At SDA, Kate shares part of an email she sent to a friend who works in the national media:
We watched pipelines get cancelled, LNG plants yanked, Caledonia thrown to the wolves — and Spendy McBlackface take a knee over some dead guy in Minneapolis.
Did the national media and professional left really think the business of bringing government and industry to a standstill would always remain the exclusive jurisdiction of Liberal rent-a-mobs?
And that’s the real problem, yes? There’s no one to call them off. Think about that. The professional protests of the left have structure, a chain of command and big money funders to direct them.
These protests don’t. They’re completely organic, which means they can spread and grow without the help of a Soros backed foundation. And it’s fucking glorious.
In The Line, Matt Gurney‘s latest update from Ottawa:
At the start of this week, I spent two days among the protesters in downtown Ottawa, wandering the lines of trucks on Wellington, on Kent, and the other roads all around Parliament Hill. I’ve tried to convey for readers what it’s like to be there — at least, what it’s been like for me to be there. This is a complicated protest and a complicated event. It has layers.
Are there good, frustrated people just trying to be heard in the crowd? Yes. Are there bad people in the crowd, including some who’ve waved hate symbols and harassed or attacked others? Yes. Are there people taking careful care of the roads, sweeping up trash and shovelling ice and snow off the sidewalk? Yes. Are there hard men milling about, keeping a wary eye on anyone who seems out of place? Yes. Is it a place where some people are having good-natured fun? Yes. Is it a place some other people would rightly be afraid to go? Yes. And so on.
But it’s even more complicated than it looks. And Ottawa Police Services chief Peter Sloly wants you to know that.
Sloly is in a tough spot. I don’t honestly know the backstory of the how and why the Ottawa protest was allowed to settle into the downtown core the way it did. It was obviously a massive intelligence and planning failure, but what kind of failure? And whose? Did they not have enough information? Bad information? Did they have good information that, for whatever reason, they didn’t accept or trust? That’s not the sort of thing you can discover wandering the site. But I can tell you that some of the protesters themselves are surprised by how easy it was for them to set up shop.
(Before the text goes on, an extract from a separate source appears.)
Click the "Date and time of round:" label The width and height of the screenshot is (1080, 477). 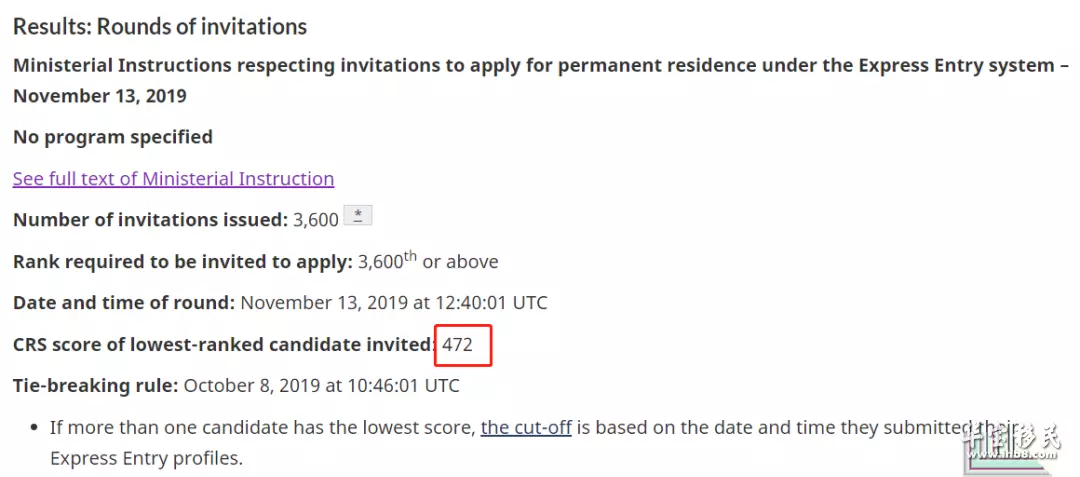pos(124,303)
I have the terrible feeling, and I’ve spoken with five separate sources in government roles or in adjacent security positions who all confirmed this, that Sloly is one of the damn few people in Ottawa who understands the situation he’s in, and he’s trying to get everyone else to notice, or at least to catch up to his understanding. My sources, alas, seem to think that most others involved in decision-making are only just now starting to realize the enormity of the challenge in the capital. Sloly figured it out last week.
The chief is very political. I say that with no disrespect. Becoming the chief of a major police force isn’t something that happens because you catch the most bad guys. It happens because you’re good at working your way up through the power structures of a very particular institution. Sloly talks like a politician. But if you listen closely, and if you follow along across his briefings, you start to see a theme. From the moment he first mentioned that there might not be a policing solution to this protest, and hinted that we need the armed forces, he’s been signalling to the public that Ottawa, as a city, has lost control of itself. That’s a blunt description, but as I noted in a Twitter thread after a pretty remarkably stark Ottawa Police Services Board meeting on the weekend, Sloly was clear: the city needs to be rescued. It has lost control, it is outnumbered, and it cannot fix this problem with the resources on hand.